Three years after the bombing, some of the injured survivors and relatives of the deceased filed a class-action lawsuit in Manhattan federal court against the former head of the Israeli security agency, Avraham Dichter, who supposedly ordered the attack. The plaintiffs sought money damages from Dichter under the Alien Tort Statute, which allows American courts to hear cases and award damages for violations of the “law of nations.” The district court threw the lawsuit out, finding that Dichter, as head of the security agency, was “an instrumentality of a foreign state” and, thus, immune for his decisions in office.
Last month, the federal appeals court upheld that decision using a more expansive rationale than the district court; indeed, the appeals court’s opinion shields all foreign officials from liability as long as the U.S. State Department supports such immunity. Although the district court had based its decision in the Foreign Sovereign Immunity Act (FSIA), a federal statute limiting the situations where immunity is to be applied to foreign officials, the appeals court relied on an older common-law principle where a judge will defer to the wishes of the State Department on immunity questions. Here, because the Bush Administration filed a brief urging immunity for Dichter, the State Department’s wishes should be honored.
The appeals court defended its decision on a theory of judicial restraint—not wanting to interpret the FSIA too broadly—but the decision resurrects a theory of judicial obeisance to the Executive Branch on immunity not seen for decades. If such deference continues, Manhattan’s federal courthouse will be off-limits for suits against foreign officials for many years to come.
Killing the Suicide Presumption
Infante v.
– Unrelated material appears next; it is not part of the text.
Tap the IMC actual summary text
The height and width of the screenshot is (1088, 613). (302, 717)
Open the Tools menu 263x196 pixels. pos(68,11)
Dingan and Green v. Penn Life Insurance
Decided by: Court of Appeals, May 4
Traditionally, New York law had a presumption against death by suicide—that is, where the cause of death is not readily identifiable as suicide, it was assumed that a person perished for other reasons. This rule most often surfaced in life-insurance disputes as most policies exclude payouts for suicide.
Earlier this month, concerned by the burgeoning use of the presumption by the lower courts, the Court of Appeals handed down two decisions, Infante v. Dingan and Green v. Penn Life, to temper the activism of the lower courts and narrow (and possibly eliminate) the presumption’s use.
In Infante, the father of the deceased sued the county medical examiner, who had declared the daughter’s death an intentional drug overdose, to revise her determination. The appellate court sided with the father and held that the medical examiner failed to incorporate the state’s presumption against suicide in her report. In Green, the deceased was found in bed with two empty pill bottles and an empty glass nearby. Given the circumstances, Penn Life Insurance Company refused to pay on the policy. Again, the appellate court found that suicide was not an appropriate conclusion because some evidence showed that Green may have died from natural causes.
The high court reversed both decisions as unwarranted expansions of the presumption against suicide. Finding that a legal principle has “no role to play” in a medical examiner’s work, Infante said the doctor should reach her conclusions on the basis of science alone. According to the court, so long as the examiner had a reasonable basis for her decision, her conclusions should not be clouded by non-scientific factors like legal presumptions.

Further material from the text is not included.